Lire la chronique – Fact-Checking, le nouvel outil de propagande gouvernemental
Or, la proposition de loi, en son article premier, dit : «Au sens de l’article 1er de la loi n°2024-09 du 13 mars 2024, sont amnistiés, de plein droit, tous les faits susceptibles de qualification criminelle ou correctionnelle ayant exclusivement une motivation politique, y compris ceux commis par tous supports de communication entre le 1er février 2021 et le 25 février 2024, tant au Sénégal qu’à l’étranger. Ainsi, les faits se rapportant à des manifestations ne sont compris dans le champ de la loi que s’ils ont une motivation exclusivement politique.» Toute la difficulté de cette proposition de loi réside dans la notion «exclusivement» politique. Déjà, il est à signaler que dans le Code pénal, il n’y a aucune infraction qui a une motivation politique. Et qu’entre 2021 et 2024, tout a une motivation politique, et Ousmane Sonko l’a dit dans une de ses vidéos : «Ce que vous devez savoir, c’est qu’à chaque fois qu’il y a une victime, la pression s’accroît sur Macky Sall au niveau intérieur d’abord, mais aussi au niveau international.»
Un précédent dangereux de la Justice sénégalaise
Dès lors, qui va décider si un acte de violence lors d’une manifestation était «exclusivement» politique ? Ce sera au juge d’interpréter, ce qui pourrait créer des inégalités dans l’application de l’amnistie. En vérité, cette proposition est une stratégie du parti Pastef pour éviter que certaines personnes considérées comme des «criminels ordinaires» bénéficient de l’amnistie. En restreignant la portée de la loi, ils pourraient vouloir s’assurer que seuls les militants politiques purs bénéficient de l’effacement de leurs infractions, et non ceux qui auraient profité du chaos pour commettre des actes répréhensibles (vols, casses, etc.)
La proposition de Pastef n’est en aucun cas une abrogation, ni partielle ni totale. C’est un dévoiement pur et simple de l’attente des citoyens. C’est vouloir faire un tri sur les crimes et délits commis en distinguant de «bons» et de «mauvais» délinquants et criminels. Ce qui est inacceptable dans un Etat de Droit. Si l’on ne prend garde, sous prétexte de raisons politiques, seule la responsabilité des Forces de défense et de sécurité, qui protégeaient la République, serait finalement retenue et sanctionnée dans la proposition de Pastef.
Les Sénégalais ne devraient pas laisser passer cette plaisanterie et ce manque de respect. Il faut l’abrogation totale de la loi d’amnistie. Qu’elle le soit intégralement ou qu’on l’accepte dans son intégralité. Vouloir nous servir une loi interprétative de cette loi consiste à extirper dans la loi ce qui ne nous arrange pas et y laisser ce qui nous arrange, et vice versa. Si cette loi passe, on fera face à un précédent dangereux de la Justice sénégalaise.

= Consigne =
D'après le texte sur la proposition de loi d'amnistie, entre quelles dates les faits amnistiés doivent-ils avoir été commis ? Les entrées n'ont aucun lien avec ce texte.

= Données brutes =
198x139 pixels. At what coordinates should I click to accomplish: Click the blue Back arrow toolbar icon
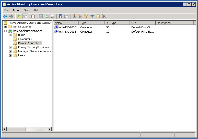5,17
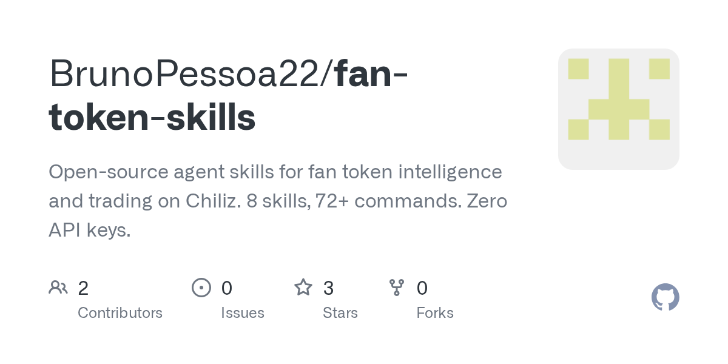Image resolution: width=728 pixels, height=364 pixels.
Task: Click the issues count number 0
Action: 226,288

= Résultat obtenu =
Entre le 1er février 2021 et le 25 février 2024.